Sie setz­te ihre Hoff­nun­gen in den März, denn end­lich, ja end­lich muss­te doch etwas Auf­re­gen­des gesche­hen sein. Beim Lesen offen­bar­te sich ihr dann aller­dings das gewohn­te Bild, das Janu­ar und Febru­ar ihr bereits zur Genü­ge prä­sen­tiert hat­ten. Lang­sam wur­de sie unge­dul­dig. Viel­leicht ist es doch eine blö­de Idee gewe­sen, die­ses Büch­lein zu füh­ren, dach­te sie sich und blät­ter­te nun ganz zufäl­lig durch die Sei­ten, bis sie einen Tag im Juni auf­schlug, immer noch auf der Suche nach span­nen­den, irgend­wie berüh­ren­den Ereig­nis­sen. „Fünf Euro auf dem Weg zur Arbeit gefun­den“ las sie da und lach­te. Nein, das war nun wirk­lich weder span­nend noch berüh­rend. Der fol­gen­de Tag war dem­ge­gen­über schon etwas bes­ser, denn dort hat­te sie notiert: „Im Regen spa­zie­ren gegan­gen“. Sie lieb­te es, im Regen durch die Stra­ßen der Stadt spa­zie­ren zu gehen, inso­fern war dies nun für sie zwar ein irgend­wie berüh­ren­der, aber kein son­der­lich her­vor­ste­chen­der, kein außer­ge­wöhn­li­cher, kein befrie­di­gen­der Ein­trag. Sie blät­ter­te wei­ter­hin wahl­los im Juni her­um, las „Von einem Kol­le­gen ein Stück Kuchen bekom­men“ oder „Jeman­dem den Weg erklärt“, fand „Eine Frau hat mir lächelnd die Tür der Stra­ßen­bahn auf­ge­hal­ten“ und „Himm­lisch geschla­fen“, aber rein gar nichts, von dem sie sagen konn­te, es sei etwas Beson­de­res gewe­sen, das ihr ein Stück vom Glück dar­ge­bo­ten hät­te. Das müs­sen ziem­lich schlech­te Tage gewe­sen sein, dach­te sie und blät­ter­te wei­ter, doch was sie auf den Sei­ten der dar­auf­fol­gen­den Wochen lesen konn­te, kam ihr noch bana­ler, noch unwich­ti­ger, jeden­falls kei­nes­wegs erfül­lend oder ein­fach bloß gut vor, son­dern irgend­wie leer. Sie fühl­te sich wie jemand, der in der Lot­te­rie gewinnt und dann aber fest­stel­len muss, dass alle ande­ren eben­falls gewon­nen haben. Nun, dann sind es eben kei­ne schlech­ten Tage gewe­sen, schlech­te Wochen müs­sen es gewe­sen sein. Sie such­te wei­ter. Es waren kei­ne schlech­ten Tage gewe­sen, muss­te sie fest­stel­len, auch kei­ne schlech­ten Wochen, es waren die bes­ten Tage im gan­zen Monat gewe­sen, sogar in zwei Mona­ten, und der Rest des Jah­res war, von ein­zel­nen Aus­nah­men abge­se­hen, nicht viel besser. 
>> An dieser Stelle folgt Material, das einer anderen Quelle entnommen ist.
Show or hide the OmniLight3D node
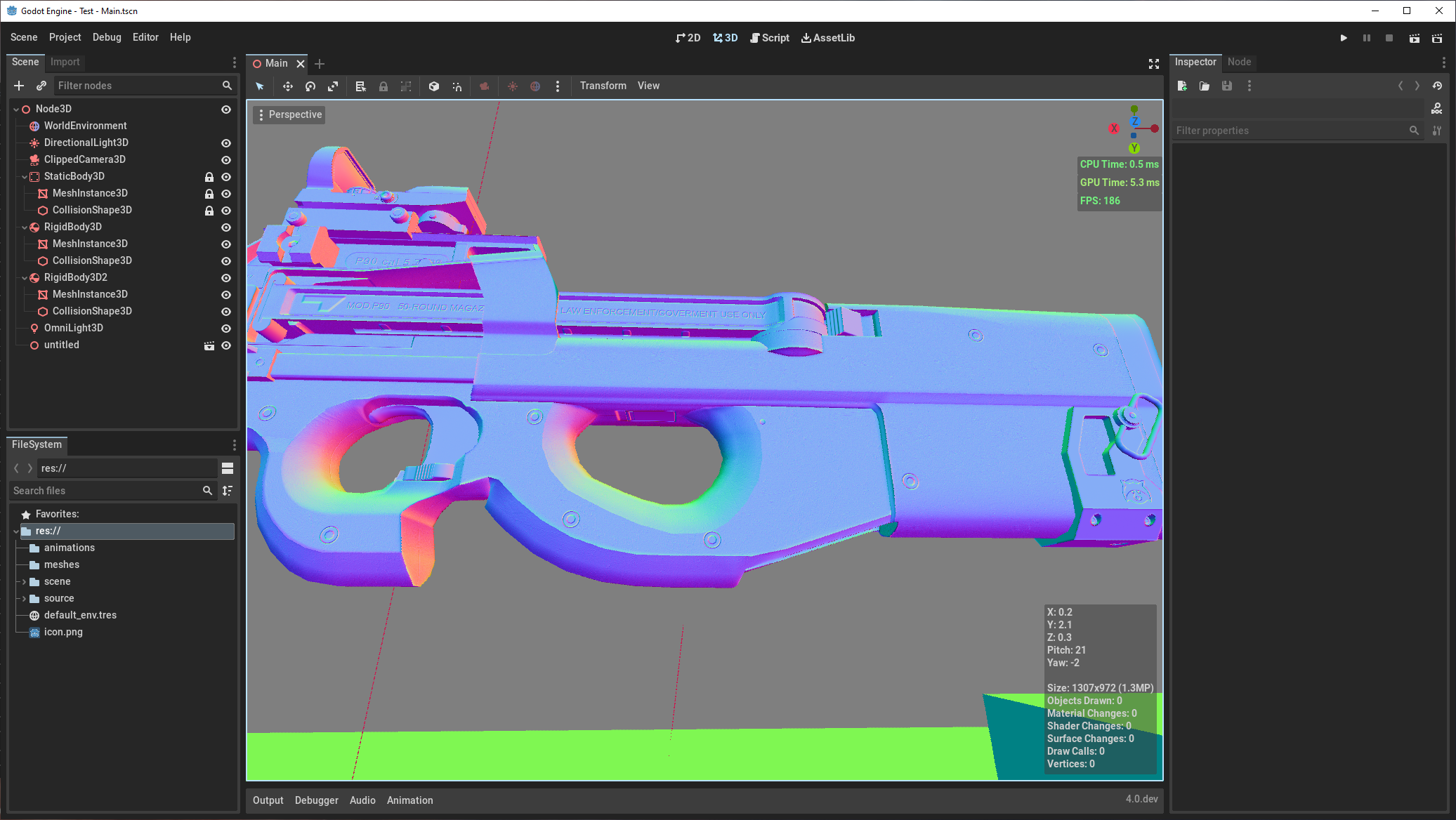Image resolution: width=1456 pixels, height=820 pixels. coord(226,328)
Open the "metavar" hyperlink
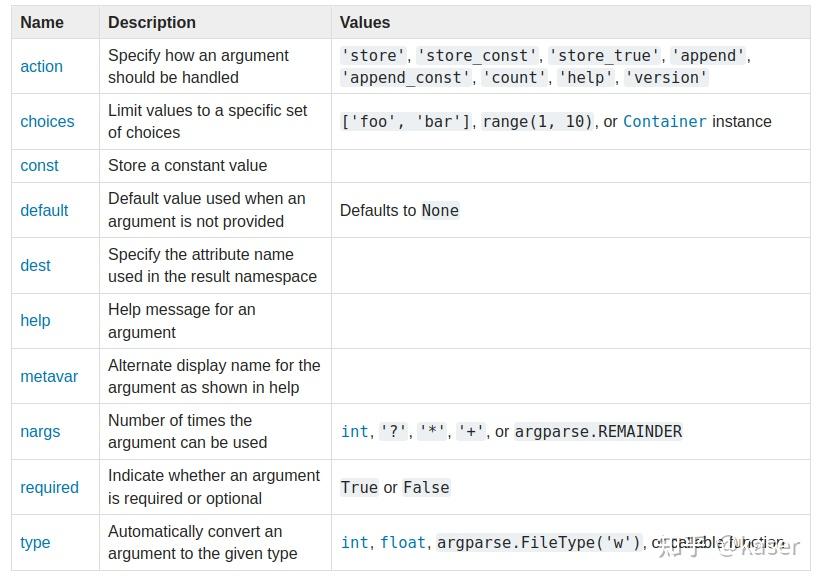This screenshot has height=579, width=821. tap(47, 376)
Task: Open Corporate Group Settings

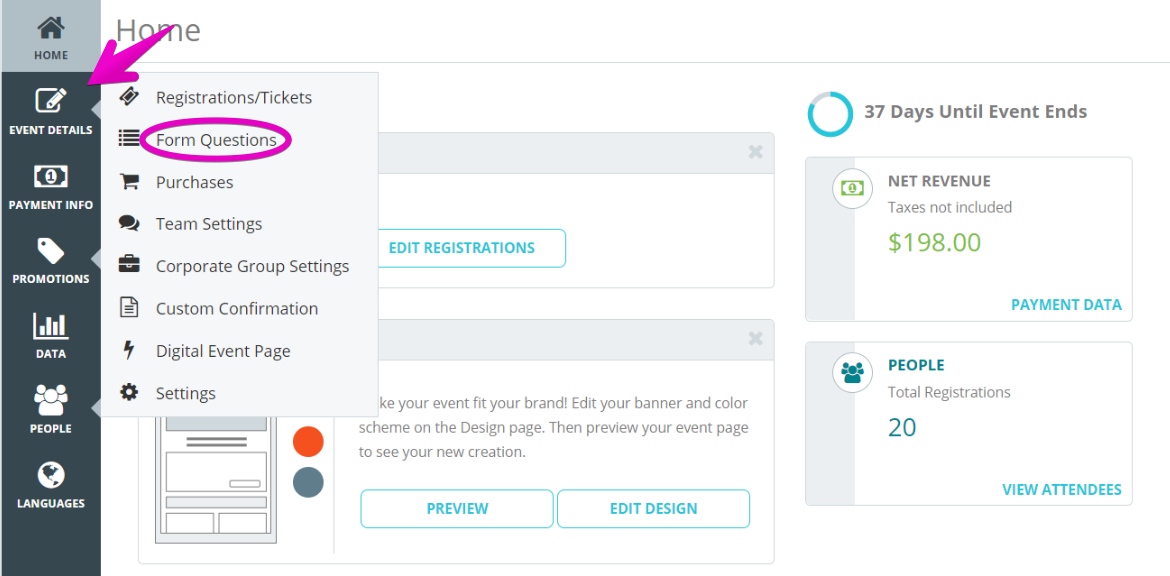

Konn­te das wirk­lich die Wahr­heit sein? Sie hat­te für jeden Tag des Jah­res jeweils nur das eine, das aller­bes­te Erleb­nis notiert, das ihr wider­fah­ren war, die bes­te Hand­lung, die sie voll­bracht, oder das schöns­te Gefühl, das sie an die­sem Tag emp­fun­den hat­te – und die­se Din­ge, die sie da lesen muss­te, die­se Bana­li­tä­ten, die­se Nich­tig­kei­ten, die­se lieb­lo­sen lee­ren Wor­te, die sie kaum zu lesen wag­te, die waren genau das, alles erschöpf­te sich in die­sen Belang­lo­sig­kei­ten? Die­se Ein­trä­ge vol­ler unbe­deu­ten­der All­täg­lich­kei­ten waren alles, was ihr Leben in die­sem einen Jahr aus­ge­macht hat­te? Das war das Bes­te, was die Welt ihr in die­sen Wochen und Mona­ten gebo­ten hat­te? Mehr war da nicht?

Was sie außer­dem beun­ru­hig­te, waren Ein­trä­ge wie der fol­gen­de: „Net­ter Kas­sie­rer hat mir zuge­zwin­kert“. Das gan­ze letz­te Jahr hat­te sie allein ver­bracht, genau wie auch das Jahr zuvor. Sie fand vie­le wei­te­re Ein­trä­ge, die Ähn­li­ches fest­ge­hal­ten hat­ten, ob es sich dabei nun um Kas­sie­rer, Jog­ger, U‑Bahn-Fahr­gäs­te oder irgend­wel­che Call­cen­ter-Mit­ar­bei­ter gehan­delt hat­te. Sie las die­se Ein­trä­ge und sah dar­in den Unter­ton, mit dem sie sie wahr­schein­lich auch geschrie­ben hat­te: Jemand fin­det mich gut, jemand mag mich, ich bin etwas wert. War sie so ver­zwei­felt nach mensch­li­cher Nähe, nach dem Gefühl, jeman­dem – irgend­je­man­dem – zu gefal­len? Ihre Zufrie­den­heit begann zu bröckeln.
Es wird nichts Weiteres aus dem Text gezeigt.